PostgreSQL Databases: Connect To R and Python

PostgreSQL is a commonly used database language for creating and managing large amounts of data effectively.

Here, you will see how to:

1) create a PostgreSQL database using the Linux terminal

2) connect the PostgreSQL database to R using the “RpostgreSQL” library, and to Python using the “psycopg2” library

Creating our PostgreSQL database

In this example, we are going to create a simple database containing a table of dates, cities, and average temperature in degrees (Celsius).

We will name our database weather, and our table cities.

Once we open a Linux terminal, we enter the following:

sudo -u postgres createdb weather
sudo -u postgres psql weather

This creates our weather database.
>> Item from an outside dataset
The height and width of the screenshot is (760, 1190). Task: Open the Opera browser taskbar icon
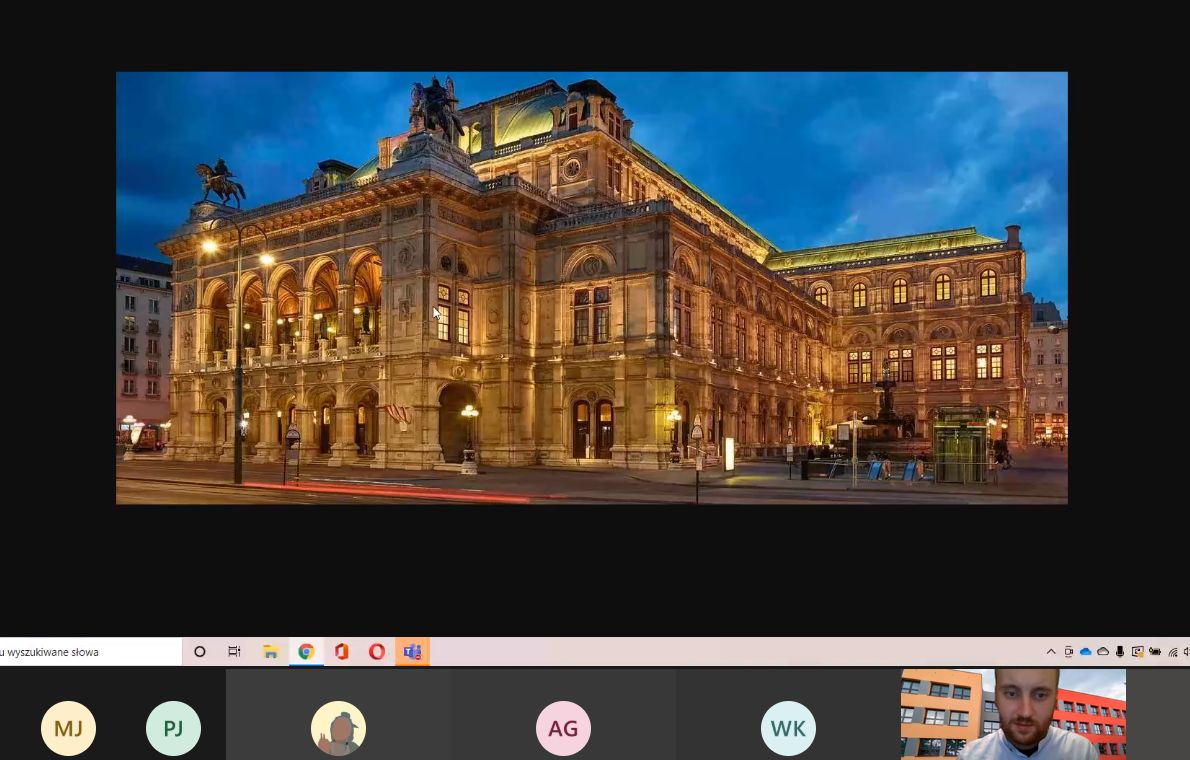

We then enter \password to set a password:

\password

Once prompted, we will enter a password rainbow, or whatever password you prefer 🙂

Enter new password: rainbow
Enter it again: rainbow

We then enter psql to initiate PostgreSQL and \conninfo to test the connection:

stocks=# psql
stocks-# \conninfo
You are connected to database "weather" as user "postgres" via socket in "/var/run/postgresql" at port "5432".

Create Table for Database

linux postgresql

Once we have verified our connection, we can now create the table. As mentioned, we will name our table cities, and include the fields date, city_name, and averagetemp_celsius. We will define each variable as DATE, VARCHAR(50), and DECIMAL(7,2) respectively.

CREATE TABLE cities (
    date    DATE,
    city_name    VARCHAR(50),
    averagetemp_celsius         DECIMAL(7,2)
);

Once that’s done, we can then insert the appropriate values into our table:

INSERT INTO cities VALUES
('02/08/2017', 'New York', 25),
('02/08/2017','Los Angeles',28),
('03/08/2017','London',18),
('03/08/2017','Paris',22),
('03/08/2017','Los Angeles',28),
('04/08/2017','Berlin',18),
('04/08/2017','Tokyo',25),
('05/08/2017','Zurich',24),
('05/08/2017','Shanghai',29);

Connect Python to Database using psycopg2

1. We import our psycopg2 library, and enter our database credentials:

import psycopg2
conn = psycopg2.connect("dbname=weather user=postgres password=rainbow host=localhost")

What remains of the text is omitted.